物件探しと内装工事は同時進行すべきか?失敗しない発注順序と進め方を解説
店舗やオフィスの出店・移転を進める中で、多くの方が迷うのが物件探しと内装工事をどのタイミングで進めるかという点です。
同時に動いた方が早くオープンできそうに感じる一方で、発注順序を誤るとスケジュール遅延や余計なコストの発生につながりかねません。
そこで本記事では、物件探しから契約、内装工事の着工までの流れを整理しながら、同時進行のメリットとリスク、そして失敗しない発注順序を分かりやすく解説します。
これから開業や移転を検討している方が、安心して計画を進められるよう、具体的なチェックポイントも交えながらお伝えします。
最後まで読んでいただくことで、自身の計画に合った最適な進め方がイメージできるはずです。
物件探しと内装工事の基本的な流れを整理
まず、店舗やオフィスを構える際は、募集情報の確認から内見、条件交渉を経て賃貸借契約を締結する流れが一般的です。

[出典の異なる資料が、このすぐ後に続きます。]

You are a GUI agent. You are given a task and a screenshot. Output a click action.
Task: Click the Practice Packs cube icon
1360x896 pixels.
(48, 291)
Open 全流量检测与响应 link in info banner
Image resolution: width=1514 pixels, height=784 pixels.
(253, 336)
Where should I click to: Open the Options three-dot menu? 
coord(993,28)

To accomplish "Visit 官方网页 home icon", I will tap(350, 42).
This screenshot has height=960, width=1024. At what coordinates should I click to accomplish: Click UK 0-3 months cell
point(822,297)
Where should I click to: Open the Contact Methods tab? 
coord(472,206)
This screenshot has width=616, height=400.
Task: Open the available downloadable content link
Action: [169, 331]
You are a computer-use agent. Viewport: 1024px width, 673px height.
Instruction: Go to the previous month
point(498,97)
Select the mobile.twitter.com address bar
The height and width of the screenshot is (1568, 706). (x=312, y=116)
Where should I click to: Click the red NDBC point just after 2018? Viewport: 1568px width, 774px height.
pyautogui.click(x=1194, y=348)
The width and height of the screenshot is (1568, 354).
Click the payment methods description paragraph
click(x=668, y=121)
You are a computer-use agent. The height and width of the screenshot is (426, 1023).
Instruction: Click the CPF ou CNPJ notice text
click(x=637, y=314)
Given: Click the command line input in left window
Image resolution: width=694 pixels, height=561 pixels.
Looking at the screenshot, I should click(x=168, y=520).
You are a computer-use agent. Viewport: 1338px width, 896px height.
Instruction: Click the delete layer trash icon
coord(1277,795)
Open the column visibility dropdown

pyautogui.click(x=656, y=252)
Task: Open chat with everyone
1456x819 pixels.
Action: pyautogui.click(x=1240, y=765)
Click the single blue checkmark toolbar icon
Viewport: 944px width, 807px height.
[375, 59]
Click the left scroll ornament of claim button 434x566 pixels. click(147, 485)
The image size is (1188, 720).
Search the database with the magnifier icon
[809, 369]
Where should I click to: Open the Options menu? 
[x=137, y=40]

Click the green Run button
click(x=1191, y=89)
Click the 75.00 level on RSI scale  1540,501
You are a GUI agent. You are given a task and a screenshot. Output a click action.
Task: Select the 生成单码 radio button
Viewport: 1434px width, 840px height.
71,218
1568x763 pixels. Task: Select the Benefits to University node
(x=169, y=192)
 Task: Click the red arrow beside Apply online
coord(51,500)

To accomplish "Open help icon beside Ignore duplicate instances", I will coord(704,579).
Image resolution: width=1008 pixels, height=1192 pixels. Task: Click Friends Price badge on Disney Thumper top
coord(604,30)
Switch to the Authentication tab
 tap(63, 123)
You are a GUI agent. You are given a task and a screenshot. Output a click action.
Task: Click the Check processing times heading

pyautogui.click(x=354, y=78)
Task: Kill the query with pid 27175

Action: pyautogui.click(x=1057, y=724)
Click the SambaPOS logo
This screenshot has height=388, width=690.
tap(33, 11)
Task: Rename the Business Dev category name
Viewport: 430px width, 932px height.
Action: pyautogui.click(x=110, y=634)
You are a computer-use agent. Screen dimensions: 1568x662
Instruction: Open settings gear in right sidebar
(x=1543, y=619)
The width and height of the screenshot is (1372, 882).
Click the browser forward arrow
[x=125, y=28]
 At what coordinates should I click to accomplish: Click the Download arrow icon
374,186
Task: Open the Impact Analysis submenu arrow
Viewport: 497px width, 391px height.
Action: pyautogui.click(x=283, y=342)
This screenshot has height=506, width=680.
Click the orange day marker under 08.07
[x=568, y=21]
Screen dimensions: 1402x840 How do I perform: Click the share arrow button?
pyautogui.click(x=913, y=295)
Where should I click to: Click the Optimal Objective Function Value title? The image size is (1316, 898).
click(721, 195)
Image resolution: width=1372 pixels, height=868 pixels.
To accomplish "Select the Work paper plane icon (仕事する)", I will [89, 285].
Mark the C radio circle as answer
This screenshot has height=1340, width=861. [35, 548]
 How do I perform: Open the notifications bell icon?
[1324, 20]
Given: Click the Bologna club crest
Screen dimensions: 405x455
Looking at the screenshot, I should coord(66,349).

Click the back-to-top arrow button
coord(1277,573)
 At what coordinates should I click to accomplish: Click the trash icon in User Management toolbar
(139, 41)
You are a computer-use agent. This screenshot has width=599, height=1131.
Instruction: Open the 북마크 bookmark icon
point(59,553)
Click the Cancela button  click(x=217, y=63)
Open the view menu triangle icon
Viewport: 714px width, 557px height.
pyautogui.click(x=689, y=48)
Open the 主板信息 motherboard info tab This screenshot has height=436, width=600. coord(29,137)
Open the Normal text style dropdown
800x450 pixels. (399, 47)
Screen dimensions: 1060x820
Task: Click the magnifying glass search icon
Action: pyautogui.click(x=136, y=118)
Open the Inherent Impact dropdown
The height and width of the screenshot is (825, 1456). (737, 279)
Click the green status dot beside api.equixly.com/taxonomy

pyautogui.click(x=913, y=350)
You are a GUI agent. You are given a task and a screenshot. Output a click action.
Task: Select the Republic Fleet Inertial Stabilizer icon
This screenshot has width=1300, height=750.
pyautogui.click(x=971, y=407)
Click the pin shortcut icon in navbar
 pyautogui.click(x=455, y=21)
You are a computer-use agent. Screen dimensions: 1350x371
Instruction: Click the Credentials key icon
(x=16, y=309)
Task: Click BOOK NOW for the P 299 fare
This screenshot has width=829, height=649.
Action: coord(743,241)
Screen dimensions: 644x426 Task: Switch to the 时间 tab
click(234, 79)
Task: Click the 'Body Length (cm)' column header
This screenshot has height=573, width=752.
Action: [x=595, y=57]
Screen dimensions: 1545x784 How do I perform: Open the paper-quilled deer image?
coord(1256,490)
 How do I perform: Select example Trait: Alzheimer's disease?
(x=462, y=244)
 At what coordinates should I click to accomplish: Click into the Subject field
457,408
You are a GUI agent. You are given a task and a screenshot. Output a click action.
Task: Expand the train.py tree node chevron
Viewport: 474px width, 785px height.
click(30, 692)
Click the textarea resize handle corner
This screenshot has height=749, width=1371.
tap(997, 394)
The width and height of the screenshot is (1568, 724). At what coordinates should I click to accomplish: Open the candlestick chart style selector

契約後に鍵の引き渡しが行われ、その時点から内装設計の詳細打ち合わせや実施図面の作成が本格的に進みます。
そのうえで、レイアウトや設備計画が固まった段階で工事契約を結び、工程表に沿って内装工事が着工されます。
工事完了後に検査や手直しを行い、引き渡しを受けてから什器搬入や備品設置を行うことが多いです。
次に、物件の状態と内装工事範囲の関係を整理しておくことが重要です。
一般的に、躯体がむき出しで内壁や天井、床の仕上げがない状態の物件は、間仕切りや天井、床仕上げ、設備配管などを一から整える必要があります。
一方で、前テナントの造作や設備が残っている状態の物件では、既存設備を活かしつつ仕上げの変更や一部改修を行うケースが多く、工期や工事範囲に与える影響が大きく異なります。
どの程度の解体や設備更新が必要かによって、工事費用だけでなく準備期間も変わるため、内見段階から確認しておくことが大切です。
さらに、開業や移転の希望日から逆算して全体のスケジュール感を把握しておく必要があります。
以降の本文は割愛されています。